トリガーがかなり浅めになっていることも,ほかのコントローラとの大きな違いだ。調節機能のあるEliteコントローラ2やDualSense Edgeで一番浅くした状態に近い。
「Rez Infinite」で試してみたが,親指の位置が定まらなかったこともあり,標準では[B]に割り当てられているロックオンを[RZ]トリガーに割り当ててみると,予想以上にプレイしやすくなった。長押し系のアクションと浅めトリガーの相性はバッチリだ。
ただこの際,もともとゲーム内で[RZ]に割り当てられていた後退アクションが同時発生した。後退してもプレイに影響はなく,むしろコントロールしやすくなった。この1粒で2度おいしい現象は,今回たまたま見つけた動作なので,正しい動きなのかどうかは少し気になるところだ。
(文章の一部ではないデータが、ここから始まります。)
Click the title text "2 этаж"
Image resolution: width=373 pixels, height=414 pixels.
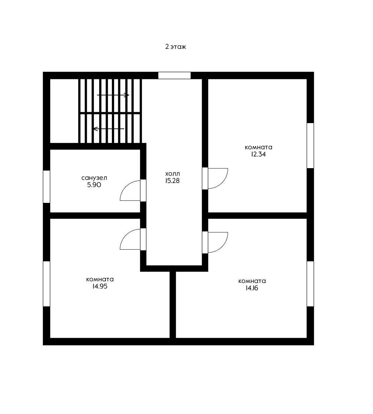coord(176,47)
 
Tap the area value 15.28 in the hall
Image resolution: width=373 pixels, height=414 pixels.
coord(172,181)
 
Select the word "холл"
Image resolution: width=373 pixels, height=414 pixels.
coord(172,174)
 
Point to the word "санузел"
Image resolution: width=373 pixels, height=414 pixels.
coord(94,178)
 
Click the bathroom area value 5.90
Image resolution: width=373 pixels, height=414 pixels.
coord(94,185)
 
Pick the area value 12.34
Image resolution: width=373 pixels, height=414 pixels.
coord(258,154)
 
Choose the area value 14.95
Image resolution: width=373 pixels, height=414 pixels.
coord(100,286)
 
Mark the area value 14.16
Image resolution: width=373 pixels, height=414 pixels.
coord(252,288)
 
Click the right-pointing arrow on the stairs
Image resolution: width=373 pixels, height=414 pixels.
coord(113,95)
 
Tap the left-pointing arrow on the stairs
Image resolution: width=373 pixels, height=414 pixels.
coord(109,129)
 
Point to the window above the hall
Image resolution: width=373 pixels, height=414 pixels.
coord(174,75)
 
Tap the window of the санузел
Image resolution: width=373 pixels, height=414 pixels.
coord(46,187)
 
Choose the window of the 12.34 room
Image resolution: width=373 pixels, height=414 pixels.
coord(310,145)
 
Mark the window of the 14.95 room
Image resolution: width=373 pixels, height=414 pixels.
coord(46,284)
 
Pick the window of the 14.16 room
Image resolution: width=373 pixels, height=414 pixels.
coord(310,284)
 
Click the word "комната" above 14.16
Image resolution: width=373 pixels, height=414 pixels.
coord(252,281)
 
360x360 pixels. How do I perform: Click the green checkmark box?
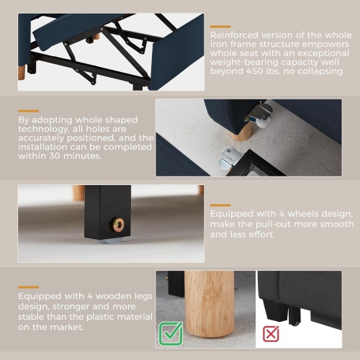tap(171, 333)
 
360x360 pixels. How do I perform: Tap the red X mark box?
tap(271, 333)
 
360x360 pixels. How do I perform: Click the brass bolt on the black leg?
tap(117, 225)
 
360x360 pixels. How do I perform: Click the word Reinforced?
tap(234, 35)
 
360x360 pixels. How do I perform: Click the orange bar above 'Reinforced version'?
tap(220, 27)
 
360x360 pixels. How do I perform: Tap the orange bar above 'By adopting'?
tap(28, 111)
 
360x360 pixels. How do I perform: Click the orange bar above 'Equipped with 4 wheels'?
tap(220, 205)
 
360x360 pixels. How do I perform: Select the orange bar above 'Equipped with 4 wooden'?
tap(28, 287)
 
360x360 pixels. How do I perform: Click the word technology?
tap(43, 129)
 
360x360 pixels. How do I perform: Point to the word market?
tap(67, 327)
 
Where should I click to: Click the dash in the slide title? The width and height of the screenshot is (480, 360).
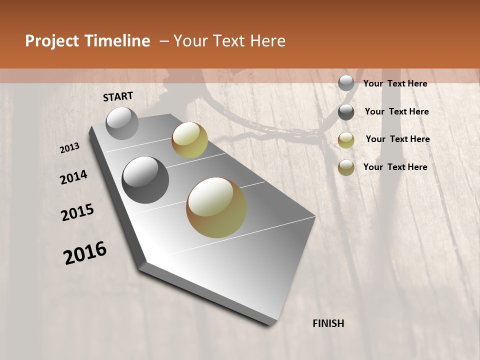coord(164,41)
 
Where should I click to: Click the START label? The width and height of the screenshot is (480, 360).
coord(118,96)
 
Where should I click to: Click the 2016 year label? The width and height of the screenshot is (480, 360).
coord(85,253)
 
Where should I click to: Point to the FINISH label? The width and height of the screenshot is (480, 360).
coord(328,324)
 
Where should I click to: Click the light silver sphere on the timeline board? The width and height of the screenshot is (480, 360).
coord(122,124)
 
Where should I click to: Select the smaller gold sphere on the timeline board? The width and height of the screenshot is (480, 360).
coord(190,140)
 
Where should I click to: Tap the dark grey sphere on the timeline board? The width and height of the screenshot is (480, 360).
coord(145,180)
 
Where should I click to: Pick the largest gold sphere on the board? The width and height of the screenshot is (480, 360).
coord(216,208)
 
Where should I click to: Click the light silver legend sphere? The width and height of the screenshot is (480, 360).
coord(346,84)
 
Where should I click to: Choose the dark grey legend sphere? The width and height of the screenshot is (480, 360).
coord(346,112)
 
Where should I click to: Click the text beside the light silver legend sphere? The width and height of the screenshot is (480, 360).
coord(395,84)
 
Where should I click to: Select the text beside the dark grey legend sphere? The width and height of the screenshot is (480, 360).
coord(396,112)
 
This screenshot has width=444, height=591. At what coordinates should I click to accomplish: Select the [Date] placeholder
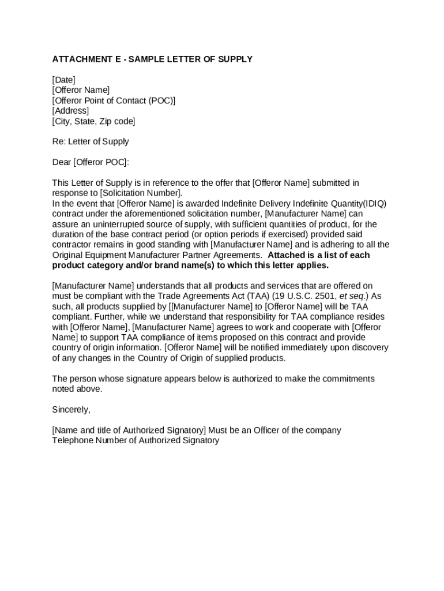[63, 80]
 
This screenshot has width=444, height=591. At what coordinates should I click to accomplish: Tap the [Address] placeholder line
[70, 110]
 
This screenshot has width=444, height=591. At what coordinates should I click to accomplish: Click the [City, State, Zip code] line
[93, 121]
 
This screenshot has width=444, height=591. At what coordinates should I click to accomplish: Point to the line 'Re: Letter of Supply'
[91, 141]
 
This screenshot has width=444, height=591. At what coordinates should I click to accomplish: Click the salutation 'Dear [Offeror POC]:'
[91, 162]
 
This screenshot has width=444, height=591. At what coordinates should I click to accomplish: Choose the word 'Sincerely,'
[71, 409]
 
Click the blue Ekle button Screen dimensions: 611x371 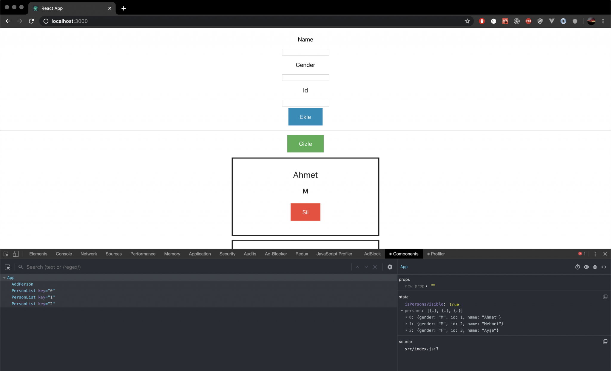(305, 117)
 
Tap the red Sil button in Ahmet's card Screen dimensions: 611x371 (305, 212)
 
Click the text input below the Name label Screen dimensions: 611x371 (306, 52)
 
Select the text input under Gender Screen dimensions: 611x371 (306, 78)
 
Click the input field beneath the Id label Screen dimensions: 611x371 (306, 103)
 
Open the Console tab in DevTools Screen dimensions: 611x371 (64, 254)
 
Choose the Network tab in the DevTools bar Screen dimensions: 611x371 (89, 254)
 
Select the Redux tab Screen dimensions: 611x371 (302, 254)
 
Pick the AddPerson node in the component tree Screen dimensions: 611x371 (22, 284)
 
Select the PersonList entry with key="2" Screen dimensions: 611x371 (33, 304)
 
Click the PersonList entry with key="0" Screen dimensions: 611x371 (33, 291)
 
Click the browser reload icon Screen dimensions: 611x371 (31, 21)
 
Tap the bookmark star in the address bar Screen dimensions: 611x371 (467, 21)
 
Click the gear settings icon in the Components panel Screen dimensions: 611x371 (390, 267)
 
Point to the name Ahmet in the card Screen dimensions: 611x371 (305, 175)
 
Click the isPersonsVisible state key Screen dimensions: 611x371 (424, 304)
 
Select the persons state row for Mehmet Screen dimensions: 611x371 (456, 324)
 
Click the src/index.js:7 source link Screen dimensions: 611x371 (422, 349)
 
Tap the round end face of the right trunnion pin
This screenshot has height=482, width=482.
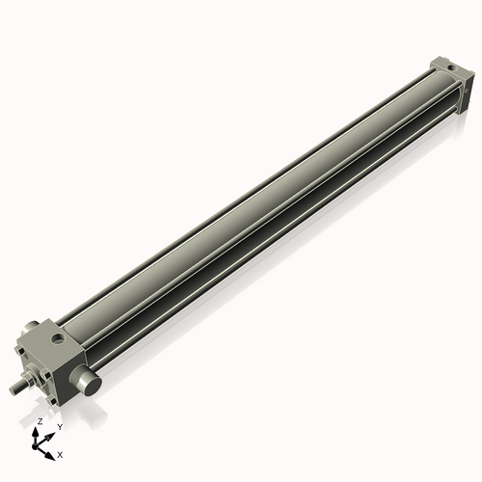pos(93,385)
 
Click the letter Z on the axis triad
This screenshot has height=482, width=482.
pos(40,422)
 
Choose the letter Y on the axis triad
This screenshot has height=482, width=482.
pos(59,426)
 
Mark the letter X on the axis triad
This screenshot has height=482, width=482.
pos(60,453)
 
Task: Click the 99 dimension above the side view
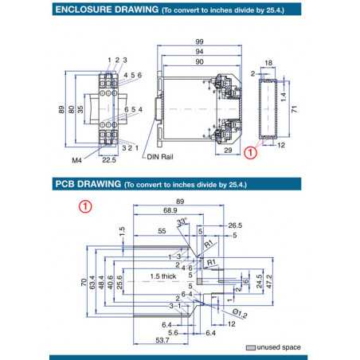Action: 198,41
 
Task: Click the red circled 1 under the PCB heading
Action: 86,205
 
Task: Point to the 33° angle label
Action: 181,221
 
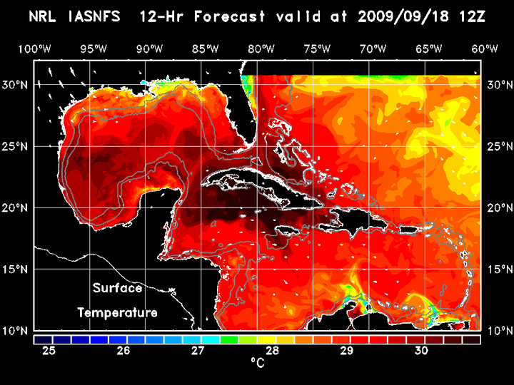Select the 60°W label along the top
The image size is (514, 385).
[484, 48]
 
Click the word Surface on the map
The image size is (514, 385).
[118, 289]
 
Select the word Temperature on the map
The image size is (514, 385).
[117, 313]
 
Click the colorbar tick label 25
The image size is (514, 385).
[49, 351]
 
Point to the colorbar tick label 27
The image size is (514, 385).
[198, 351]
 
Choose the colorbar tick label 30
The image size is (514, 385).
[421, 351]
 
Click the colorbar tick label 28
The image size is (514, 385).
[272, 351]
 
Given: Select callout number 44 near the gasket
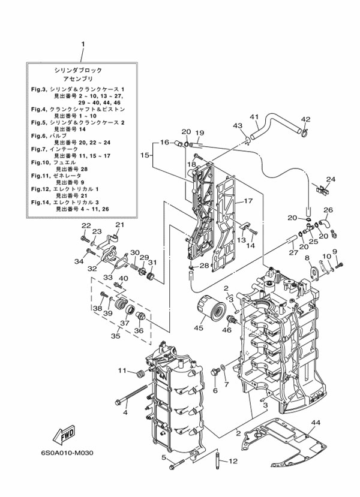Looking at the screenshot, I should [316, 422].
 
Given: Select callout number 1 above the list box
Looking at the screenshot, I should [83, 44].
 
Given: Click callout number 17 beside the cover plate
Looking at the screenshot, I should [248, 201].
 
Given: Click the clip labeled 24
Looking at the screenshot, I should [323, 191].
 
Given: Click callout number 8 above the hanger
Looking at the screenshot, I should [307, 258].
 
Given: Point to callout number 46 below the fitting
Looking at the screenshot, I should [228, 330].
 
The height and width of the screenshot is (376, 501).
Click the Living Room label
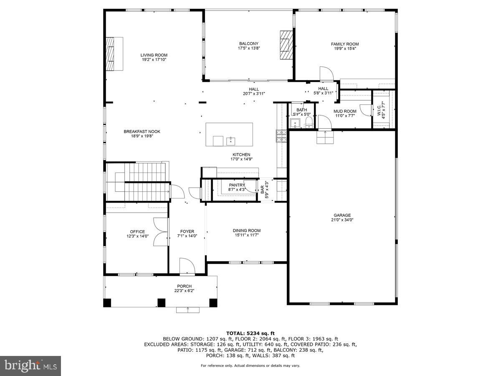154,55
繰り返すが筆者のPCはさまざまなコントローラをつないだり外したりしていたので,ここでもそれが要因になっている可能性はある。
Steamとゲーム機での共用を前提にコントローラを選ぶのもいいかも
個々に注意が必要な点はありつつも,Steamでは今回ピックアップしたゲーム機のコントローラをすべて使用でき,Eliteコントローラ2やDualSense Edgeの背面ボタン,Joy-Conのおすそわけプレイといった,それぞれの特徴も生かされている印象だった。Steam以外のPCゲーム配信プラットフォームでも少し試してみたが,DirectInputの入力を変換する仕組みはない様子で,PSやSwitchのコントローラを使ってPCゲームを遊びたいなら,現状ではSteamありきになりそうだ。
もしすでにコンシューマゲーム機を持っているなら,そのコントローラをSteamで試してほしいし,PCとゲーム機の共用を前提に,少々お値段が高めのものの購入を考えてみてもいいのではないだろうか。
実機に触れているうちに,筆者もすっかり新しいコントローラが欲しくなってしまったわけだが,Steam全体の設定に加えて,ゲームごとの設定,メーカー公式アプリなど,設定する場所がたくさんあり,どこで何を設定したのか忘れそうなので,実際に入手したら,メモなどをとりつつ,もう一度この記事を自分で見直してみようと思っている。